━━━ Document extract

UFS devfreq clock scaling work may require clocks to be ON if it need to
execute some UFS commands hence it may request for clock hold before
issuing the command. But if UFS clock gating work is already running in
parallel, ungate work would end up waiting for the clock gating work to
finish and as clock gating work would also wait for the clock scaling work
to finish, we would enter in deadlock state. Here is the call trace during
this deadlock state:

Workqueue: devfreq_wq devfreq_monitor
	__switch_to
	__schedule
	schedule
	schedule_timeout
	wait_for_common
	wait_for_completion
	flush_work
	ufshcd_hold
	ufshcd_send_uic_cmd
	ufshcd_dme_get_attr
	ufs_qcom_set_dme_vs_core_clk_ctrl_clear_div
	ufs_qcom_clk_scale_notify
	ufshcd_scale_clks
	ufshcd_devfreq_target
	update_devfreq
	devfreq_monitor
	process_one_work
	worker_thread
	kthread
	ret_from_fork

Workqueue: events ufshcd_gate_work
	__switch_to
	__schedule
	schedule
	schedule_preempt_disabled
	__mutex_lock_slowpath
	mutex_lock
	devfreq_monitor_suspend
	devfreq_simple_ondemand_handler
	devfreq_suspend_device
	ufshcd_gate_work
	process_one_work
	worker_thread
	kthread
	ret_from_fork

Workqueue: events ufshcd_ungate_work
	__switch_to
	__schedule
	schedule
	schedule_timeout
	wait_for_common
	wait_for_completion
	flush_work
	__cancel_work_timer
	cancel_delayed_work_sync
	ufshcd_ungate_work
	process_one_work
	worker_thread
	kthread
	ret_from_fork

This change fixes this deadlock by doing this in devfreq work (devfreq_wq):
Try cancelling clock gating work. If we are able to cancel gating work
or it wasn't scheduled, hold the clock reference count until scaling is
in progress. If gate work is already running in parallel, let's skip
the frequecy scaling at this time and it will be retried once next scaling
window expires.

━━━━━━

Objectives:
1. Answer these from the UFS clock-scaling patch description:
(a) Which workqueue runs devfreq_monitor in the first call trace?
(b) In the trace for ufshcd_gate_work, which function is listed directly after "mutex_lock"?
(c) When is a skipped frequency scaling retried under the fix?
2. Using the UFS clock-scaling patch description, explain why the clock scaling work may request a clock hold before it issues a command.
3. Pick up the UFS clock-scaling patch description after its final sentence and continue it.

━━━ Dataset extract

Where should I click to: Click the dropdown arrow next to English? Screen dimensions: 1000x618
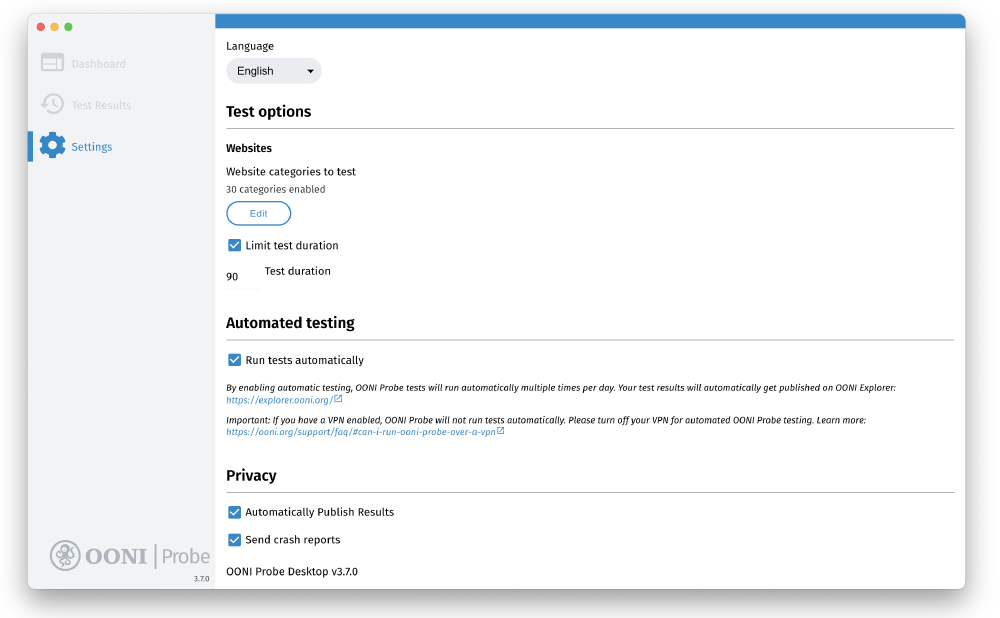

━━━━━━

Final results:
1.
(a) devfreq_wq
(b) devfreq_monitor_suspend
(c) Once the next scaling window expires.

2. The clock scaling work may need to execute some UFS commands, and those commands may require the clocks to be on. It therefore requests a clock hold before issuing the command.

3.
Signed-off-by: Subhash Jadavani <subhashj@codeaurora.org>
---
 drivers/scsi/ufs/ufshcd.c | 32 ++++++++++++++++++++++++++++++++
 1 file changed, 32 insertions(+)

diff --git a/drivers/scsi/ufs/ufshcd.c b/drivers/scsi/ufs/ufshcd.c
index 571a2f6..77700ee 100644
--- a/drivers/scsi/ufs/ufshcd.c
+++ b/drivers/scsi/ufs/ufshcd.c
@@ -6323,15 +6323,47 @@ static int ufshcd_devfreq_target(struct device *dev,
 {
 	int err = 0;
 	struct ufs_hba *hba = dev_get_drvdata(dev);
+	bool release_clk_hold = false;
+	unsigned long irq_flags;
 
 	if (!ufshcd_is_clkscaling_enabled(hba))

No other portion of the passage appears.